Manual Configuration Update

When automatic ConfigSet updates fail or incomplete configurations cause performance issues, manual configuration updates can resolve the problems.

Prerequisites

Ensure you have administrative access to the Solr service and the correct collection name before proceeding with manual updates.

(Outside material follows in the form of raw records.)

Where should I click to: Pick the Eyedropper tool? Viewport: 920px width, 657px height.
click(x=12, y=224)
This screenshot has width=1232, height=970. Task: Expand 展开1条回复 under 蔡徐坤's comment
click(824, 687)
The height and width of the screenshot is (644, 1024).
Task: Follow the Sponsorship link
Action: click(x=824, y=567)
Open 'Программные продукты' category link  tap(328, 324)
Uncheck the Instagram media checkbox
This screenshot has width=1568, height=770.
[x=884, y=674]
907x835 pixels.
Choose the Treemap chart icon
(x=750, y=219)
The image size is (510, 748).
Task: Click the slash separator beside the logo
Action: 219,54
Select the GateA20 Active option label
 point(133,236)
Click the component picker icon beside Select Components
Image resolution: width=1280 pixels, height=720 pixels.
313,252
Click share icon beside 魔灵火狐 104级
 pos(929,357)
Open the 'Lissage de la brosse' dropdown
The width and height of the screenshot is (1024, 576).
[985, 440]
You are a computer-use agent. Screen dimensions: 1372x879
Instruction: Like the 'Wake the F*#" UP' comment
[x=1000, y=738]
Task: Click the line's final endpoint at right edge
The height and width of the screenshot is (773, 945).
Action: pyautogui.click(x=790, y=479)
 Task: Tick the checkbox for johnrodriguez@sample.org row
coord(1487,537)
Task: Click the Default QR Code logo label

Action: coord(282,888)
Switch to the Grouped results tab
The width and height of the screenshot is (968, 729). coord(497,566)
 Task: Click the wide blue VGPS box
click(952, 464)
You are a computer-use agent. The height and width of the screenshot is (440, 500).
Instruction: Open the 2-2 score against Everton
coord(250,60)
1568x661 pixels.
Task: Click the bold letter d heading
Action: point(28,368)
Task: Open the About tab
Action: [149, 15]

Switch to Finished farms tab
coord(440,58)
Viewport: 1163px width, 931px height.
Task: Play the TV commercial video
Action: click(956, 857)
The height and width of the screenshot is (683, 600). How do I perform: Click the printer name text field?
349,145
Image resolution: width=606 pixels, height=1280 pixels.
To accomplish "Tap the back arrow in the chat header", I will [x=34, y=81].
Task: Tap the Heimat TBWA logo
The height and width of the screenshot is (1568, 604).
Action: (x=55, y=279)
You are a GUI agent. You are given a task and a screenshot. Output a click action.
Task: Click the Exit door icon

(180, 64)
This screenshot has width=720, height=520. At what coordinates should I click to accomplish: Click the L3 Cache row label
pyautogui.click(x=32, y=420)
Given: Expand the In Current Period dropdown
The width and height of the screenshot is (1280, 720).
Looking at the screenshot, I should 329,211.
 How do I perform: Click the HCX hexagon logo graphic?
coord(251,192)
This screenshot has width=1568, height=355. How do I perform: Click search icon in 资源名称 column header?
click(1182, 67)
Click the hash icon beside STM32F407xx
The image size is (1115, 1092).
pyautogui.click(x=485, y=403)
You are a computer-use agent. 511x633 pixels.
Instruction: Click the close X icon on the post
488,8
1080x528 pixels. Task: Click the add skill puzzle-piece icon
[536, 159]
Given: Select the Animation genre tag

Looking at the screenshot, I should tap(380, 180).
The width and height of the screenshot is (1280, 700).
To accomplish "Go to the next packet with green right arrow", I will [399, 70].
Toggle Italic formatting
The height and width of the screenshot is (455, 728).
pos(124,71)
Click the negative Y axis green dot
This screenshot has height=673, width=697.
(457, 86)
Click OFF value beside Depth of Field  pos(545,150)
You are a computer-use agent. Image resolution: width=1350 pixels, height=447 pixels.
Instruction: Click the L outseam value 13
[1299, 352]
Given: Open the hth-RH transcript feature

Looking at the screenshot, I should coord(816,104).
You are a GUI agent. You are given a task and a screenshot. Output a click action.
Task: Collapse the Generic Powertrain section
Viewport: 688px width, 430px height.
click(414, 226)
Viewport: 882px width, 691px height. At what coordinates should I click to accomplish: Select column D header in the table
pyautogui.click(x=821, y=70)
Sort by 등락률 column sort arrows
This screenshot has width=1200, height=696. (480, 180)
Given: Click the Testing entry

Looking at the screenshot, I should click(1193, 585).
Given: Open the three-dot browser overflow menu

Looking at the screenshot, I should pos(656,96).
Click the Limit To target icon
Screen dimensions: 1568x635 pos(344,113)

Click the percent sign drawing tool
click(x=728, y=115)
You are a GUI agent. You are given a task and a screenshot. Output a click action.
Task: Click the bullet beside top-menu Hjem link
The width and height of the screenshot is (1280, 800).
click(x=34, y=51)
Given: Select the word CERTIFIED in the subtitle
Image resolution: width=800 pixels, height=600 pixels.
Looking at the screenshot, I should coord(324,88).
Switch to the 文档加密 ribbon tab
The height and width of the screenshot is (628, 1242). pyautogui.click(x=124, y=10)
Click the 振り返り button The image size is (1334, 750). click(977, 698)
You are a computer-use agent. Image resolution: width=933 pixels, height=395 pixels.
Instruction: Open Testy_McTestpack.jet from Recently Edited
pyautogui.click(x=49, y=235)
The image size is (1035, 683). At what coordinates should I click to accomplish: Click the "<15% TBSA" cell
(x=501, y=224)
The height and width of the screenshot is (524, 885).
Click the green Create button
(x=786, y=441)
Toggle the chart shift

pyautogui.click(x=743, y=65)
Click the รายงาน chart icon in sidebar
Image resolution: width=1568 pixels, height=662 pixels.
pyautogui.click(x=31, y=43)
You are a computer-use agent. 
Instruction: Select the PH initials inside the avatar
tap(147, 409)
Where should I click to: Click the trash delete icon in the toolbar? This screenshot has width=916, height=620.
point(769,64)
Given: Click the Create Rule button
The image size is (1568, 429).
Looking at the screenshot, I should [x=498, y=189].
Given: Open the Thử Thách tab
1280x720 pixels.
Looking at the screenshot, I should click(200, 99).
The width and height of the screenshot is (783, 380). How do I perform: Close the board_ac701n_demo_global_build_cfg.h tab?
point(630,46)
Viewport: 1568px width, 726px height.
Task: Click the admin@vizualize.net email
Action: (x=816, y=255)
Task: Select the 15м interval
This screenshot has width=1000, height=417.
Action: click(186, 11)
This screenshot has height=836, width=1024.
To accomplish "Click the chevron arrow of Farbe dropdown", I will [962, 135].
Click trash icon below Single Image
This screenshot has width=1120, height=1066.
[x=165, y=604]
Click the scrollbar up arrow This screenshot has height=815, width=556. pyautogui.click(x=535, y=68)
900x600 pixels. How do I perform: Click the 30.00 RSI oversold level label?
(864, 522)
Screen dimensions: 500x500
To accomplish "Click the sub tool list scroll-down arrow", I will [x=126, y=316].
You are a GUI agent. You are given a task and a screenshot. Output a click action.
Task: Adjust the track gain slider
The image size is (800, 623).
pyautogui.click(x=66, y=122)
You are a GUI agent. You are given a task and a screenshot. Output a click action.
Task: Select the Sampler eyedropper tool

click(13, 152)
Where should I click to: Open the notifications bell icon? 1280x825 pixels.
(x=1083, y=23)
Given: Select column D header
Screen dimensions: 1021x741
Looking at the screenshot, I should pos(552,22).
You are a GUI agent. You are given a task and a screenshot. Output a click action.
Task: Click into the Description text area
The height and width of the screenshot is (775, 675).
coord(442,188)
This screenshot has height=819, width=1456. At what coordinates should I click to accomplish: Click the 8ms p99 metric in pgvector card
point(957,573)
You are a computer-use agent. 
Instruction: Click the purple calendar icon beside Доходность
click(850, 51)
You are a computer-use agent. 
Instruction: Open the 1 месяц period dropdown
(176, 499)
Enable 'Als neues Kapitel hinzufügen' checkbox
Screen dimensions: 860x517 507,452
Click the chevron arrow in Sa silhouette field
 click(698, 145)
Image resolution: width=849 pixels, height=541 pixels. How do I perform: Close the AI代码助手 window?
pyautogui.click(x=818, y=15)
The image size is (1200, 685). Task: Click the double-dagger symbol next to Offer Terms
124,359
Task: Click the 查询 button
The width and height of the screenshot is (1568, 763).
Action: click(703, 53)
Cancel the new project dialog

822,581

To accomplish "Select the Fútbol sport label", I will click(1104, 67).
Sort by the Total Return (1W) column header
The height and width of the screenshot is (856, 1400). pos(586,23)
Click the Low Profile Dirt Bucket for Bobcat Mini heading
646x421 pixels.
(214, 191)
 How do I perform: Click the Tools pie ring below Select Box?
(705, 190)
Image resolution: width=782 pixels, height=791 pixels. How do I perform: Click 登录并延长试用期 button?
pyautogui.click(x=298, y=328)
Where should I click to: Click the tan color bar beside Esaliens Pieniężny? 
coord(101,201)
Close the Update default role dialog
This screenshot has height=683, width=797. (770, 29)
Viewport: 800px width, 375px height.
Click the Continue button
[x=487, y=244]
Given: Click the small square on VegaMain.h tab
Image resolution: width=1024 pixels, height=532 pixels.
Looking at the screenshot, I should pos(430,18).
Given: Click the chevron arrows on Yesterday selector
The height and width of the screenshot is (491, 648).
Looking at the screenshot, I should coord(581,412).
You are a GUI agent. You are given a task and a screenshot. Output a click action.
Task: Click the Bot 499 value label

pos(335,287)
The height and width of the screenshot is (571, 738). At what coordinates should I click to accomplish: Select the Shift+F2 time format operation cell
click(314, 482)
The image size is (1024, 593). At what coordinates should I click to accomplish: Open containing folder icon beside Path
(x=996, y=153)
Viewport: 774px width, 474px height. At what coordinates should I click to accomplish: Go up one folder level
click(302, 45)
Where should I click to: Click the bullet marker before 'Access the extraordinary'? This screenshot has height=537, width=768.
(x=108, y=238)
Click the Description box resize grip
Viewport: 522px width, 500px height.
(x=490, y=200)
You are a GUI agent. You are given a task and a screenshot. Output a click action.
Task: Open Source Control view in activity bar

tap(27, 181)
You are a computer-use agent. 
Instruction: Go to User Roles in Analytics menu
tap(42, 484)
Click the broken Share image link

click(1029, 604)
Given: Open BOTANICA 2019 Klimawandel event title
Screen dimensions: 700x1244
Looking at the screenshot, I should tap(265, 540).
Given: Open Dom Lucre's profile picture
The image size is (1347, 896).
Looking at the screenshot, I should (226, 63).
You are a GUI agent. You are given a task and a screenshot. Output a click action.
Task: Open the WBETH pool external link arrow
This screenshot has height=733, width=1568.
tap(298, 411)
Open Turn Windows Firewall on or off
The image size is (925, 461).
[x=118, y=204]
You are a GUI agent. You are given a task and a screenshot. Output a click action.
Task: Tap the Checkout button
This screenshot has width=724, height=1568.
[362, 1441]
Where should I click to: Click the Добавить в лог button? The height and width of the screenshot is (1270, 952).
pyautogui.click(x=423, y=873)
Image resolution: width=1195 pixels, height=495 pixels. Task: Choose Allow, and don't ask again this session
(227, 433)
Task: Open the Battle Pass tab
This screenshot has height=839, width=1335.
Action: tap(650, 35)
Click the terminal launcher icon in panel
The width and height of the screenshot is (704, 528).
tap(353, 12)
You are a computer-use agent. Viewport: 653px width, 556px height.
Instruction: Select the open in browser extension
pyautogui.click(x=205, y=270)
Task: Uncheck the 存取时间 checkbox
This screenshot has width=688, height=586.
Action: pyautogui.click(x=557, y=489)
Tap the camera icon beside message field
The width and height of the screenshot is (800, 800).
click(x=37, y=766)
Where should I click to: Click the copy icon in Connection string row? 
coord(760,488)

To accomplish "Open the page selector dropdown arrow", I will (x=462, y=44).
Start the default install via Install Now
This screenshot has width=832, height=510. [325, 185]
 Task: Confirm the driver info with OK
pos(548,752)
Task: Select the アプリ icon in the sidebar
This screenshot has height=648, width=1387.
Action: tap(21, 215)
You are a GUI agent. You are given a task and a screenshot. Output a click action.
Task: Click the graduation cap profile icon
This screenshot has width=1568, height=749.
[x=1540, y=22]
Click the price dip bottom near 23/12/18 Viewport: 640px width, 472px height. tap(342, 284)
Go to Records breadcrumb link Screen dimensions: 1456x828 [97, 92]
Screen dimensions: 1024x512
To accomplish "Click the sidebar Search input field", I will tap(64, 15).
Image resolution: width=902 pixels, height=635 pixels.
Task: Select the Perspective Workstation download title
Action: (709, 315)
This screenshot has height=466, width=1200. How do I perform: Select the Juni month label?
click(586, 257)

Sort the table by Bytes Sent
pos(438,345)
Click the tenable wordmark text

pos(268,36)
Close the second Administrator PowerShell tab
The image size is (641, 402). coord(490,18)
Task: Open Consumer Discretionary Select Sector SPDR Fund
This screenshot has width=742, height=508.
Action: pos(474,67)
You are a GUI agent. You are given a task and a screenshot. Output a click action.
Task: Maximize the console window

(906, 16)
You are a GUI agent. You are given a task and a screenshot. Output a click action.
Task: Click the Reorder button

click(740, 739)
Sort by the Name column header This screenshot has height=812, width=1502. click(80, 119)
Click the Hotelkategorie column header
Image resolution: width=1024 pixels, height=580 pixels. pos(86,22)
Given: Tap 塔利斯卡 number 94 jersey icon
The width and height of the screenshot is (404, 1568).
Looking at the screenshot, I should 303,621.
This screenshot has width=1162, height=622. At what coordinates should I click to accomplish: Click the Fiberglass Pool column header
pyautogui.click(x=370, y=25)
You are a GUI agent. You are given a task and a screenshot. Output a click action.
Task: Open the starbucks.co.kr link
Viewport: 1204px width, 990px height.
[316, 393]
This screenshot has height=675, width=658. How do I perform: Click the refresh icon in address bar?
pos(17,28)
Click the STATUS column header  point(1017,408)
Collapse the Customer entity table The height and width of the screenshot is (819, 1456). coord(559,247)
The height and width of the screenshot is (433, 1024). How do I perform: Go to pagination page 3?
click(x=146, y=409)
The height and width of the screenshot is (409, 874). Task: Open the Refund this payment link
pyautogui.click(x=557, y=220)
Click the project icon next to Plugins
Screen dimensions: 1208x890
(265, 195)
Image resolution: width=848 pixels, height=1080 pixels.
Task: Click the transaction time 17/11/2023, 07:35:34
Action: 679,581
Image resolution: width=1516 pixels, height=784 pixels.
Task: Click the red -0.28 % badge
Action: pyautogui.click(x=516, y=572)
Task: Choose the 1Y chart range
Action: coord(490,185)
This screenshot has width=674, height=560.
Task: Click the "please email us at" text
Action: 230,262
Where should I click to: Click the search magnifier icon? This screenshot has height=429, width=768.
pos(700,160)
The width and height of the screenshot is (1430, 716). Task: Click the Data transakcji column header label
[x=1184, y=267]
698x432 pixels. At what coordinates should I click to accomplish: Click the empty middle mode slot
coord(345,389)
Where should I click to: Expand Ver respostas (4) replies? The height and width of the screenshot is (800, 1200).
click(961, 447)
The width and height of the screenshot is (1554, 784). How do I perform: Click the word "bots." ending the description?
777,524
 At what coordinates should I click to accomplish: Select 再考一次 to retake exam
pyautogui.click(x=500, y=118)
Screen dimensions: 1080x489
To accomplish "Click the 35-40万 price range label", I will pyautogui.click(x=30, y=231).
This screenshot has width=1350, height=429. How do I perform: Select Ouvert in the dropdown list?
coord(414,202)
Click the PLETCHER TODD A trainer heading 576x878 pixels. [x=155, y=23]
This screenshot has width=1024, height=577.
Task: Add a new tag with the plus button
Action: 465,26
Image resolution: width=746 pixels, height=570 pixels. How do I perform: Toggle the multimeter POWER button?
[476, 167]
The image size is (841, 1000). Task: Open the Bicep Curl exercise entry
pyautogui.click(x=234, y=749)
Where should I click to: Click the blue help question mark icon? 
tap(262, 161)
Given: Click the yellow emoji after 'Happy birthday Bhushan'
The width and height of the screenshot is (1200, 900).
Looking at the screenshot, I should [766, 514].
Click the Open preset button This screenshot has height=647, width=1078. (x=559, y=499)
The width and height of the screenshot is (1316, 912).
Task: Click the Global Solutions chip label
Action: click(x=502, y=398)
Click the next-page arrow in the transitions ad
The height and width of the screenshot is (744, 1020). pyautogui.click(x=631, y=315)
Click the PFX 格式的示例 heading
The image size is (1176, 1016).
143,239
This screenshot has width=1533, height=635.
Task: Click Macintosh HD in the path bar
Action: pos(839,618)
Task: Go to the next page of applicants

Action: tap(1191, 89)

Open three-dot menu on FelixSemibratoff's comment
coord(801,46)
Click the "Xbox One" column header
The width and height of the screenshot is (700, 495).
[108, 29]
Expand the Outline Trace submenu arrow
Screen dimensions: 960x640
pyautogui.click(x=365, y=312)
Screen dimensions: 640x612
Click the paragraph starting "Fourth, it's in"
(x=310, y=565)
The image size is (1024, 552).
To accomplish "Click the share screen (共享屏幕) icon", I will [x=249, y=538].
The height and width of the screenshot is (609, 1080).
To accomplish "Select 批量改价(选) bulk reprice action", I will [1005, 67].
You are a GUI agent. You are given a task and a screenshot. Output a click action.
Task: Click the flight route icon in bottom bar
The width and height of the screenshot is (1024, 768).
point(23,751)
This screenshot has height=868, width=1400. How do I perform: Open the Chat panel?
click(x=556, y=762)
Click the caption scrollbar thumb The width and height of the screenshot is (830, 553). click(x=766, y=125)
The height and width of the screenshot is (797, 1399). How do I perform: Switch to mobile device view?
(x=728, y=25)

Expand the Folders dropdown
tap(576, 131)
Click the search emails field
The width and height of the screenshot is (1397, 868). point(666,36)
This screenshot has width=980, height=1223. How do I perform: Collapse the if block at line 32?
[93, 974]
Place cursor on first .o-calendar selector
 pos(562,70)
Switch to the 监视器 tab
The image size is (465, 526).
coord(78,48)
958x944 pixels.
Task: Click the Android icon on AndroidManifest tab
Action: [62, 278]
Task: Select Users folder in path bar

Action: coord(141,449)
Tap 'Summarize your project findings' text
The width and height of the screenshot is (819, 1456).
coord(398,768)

Configuration Update Process

Execute the following PowerShell commands through an SSH tunnel to update the configuration. Replace example_collection with your actual collection name:

# Set additional user properties
Invoke-RestMethod -Uri "http://localhost:8983/solr/example_collection/config" `
-Method Post -ContentType "application/json" `
-Body '{"set-user-property": {"ADITO.config.version": "7.0.1"}}'

Invoke-RestMethod -Uri "http://localhost:8983/solr/example_collection/config" `
-Method Post -ContentType "application/json" `
-Body '{"set-user-property": {"ADITO.schema.version.build": "7.1.2"}}'

Update the tag search component configuration:

Invoke-RestMethod -Uri "http://localhost:8983/solr/example_collection/config" `
-Method Post -ContentType "application/json" `
-Body @'
{
"update-searchcomponent": {
"name": "tag_search",
"class": "solr.SuggestComponent",
"suggester": [
{
"name": "tag_fuzzy",
"lookupImpl": "FuzzyLookupFactory",
"dictionaryImpl": "DocumentDictionaryFactory",
"maxEdits": "2",
"unicodeAware": "true",
"field": "_tags_suggest_",
"suggestAnalyzerFieldType": "tag",
"buildOnStartup": "true",
"buildOnCommit": "false"
},
{
"name": "tag_infix",
"lookupImpl": "BlendedInfixLookupFactory",
"dictionaryImpl": "DocumentDictionaryFactory",
"indexPath": "TagLookupSearchBlendedIndexDir",
"field": "_tags_suggest_",
"contextField": "_tags_",
"suggestAnalyzerFieldType": "tag",
"queryAnalyzerFieldType": "tag_suggest",
"buildOnStartup": "true",
"buildOnCommit": "false",
"highlight": "false",
"blenderType": "position_linear"
}
]
}
}
'@

Configuration Activation

After updating the configuration, reload the collection through the Solr Admin UI:

  1. Navigate to the Collections section in the Solr Admin UI
  2. Select your collection from the available collections
  3. Click the "Reload" button to apply the configuration changes
  4. Verify that the collection loads without errors
tip

Configuration changes take effect immediately after reloading the collection. Monitor search performance to verify that the updates resolve the connectivity issues.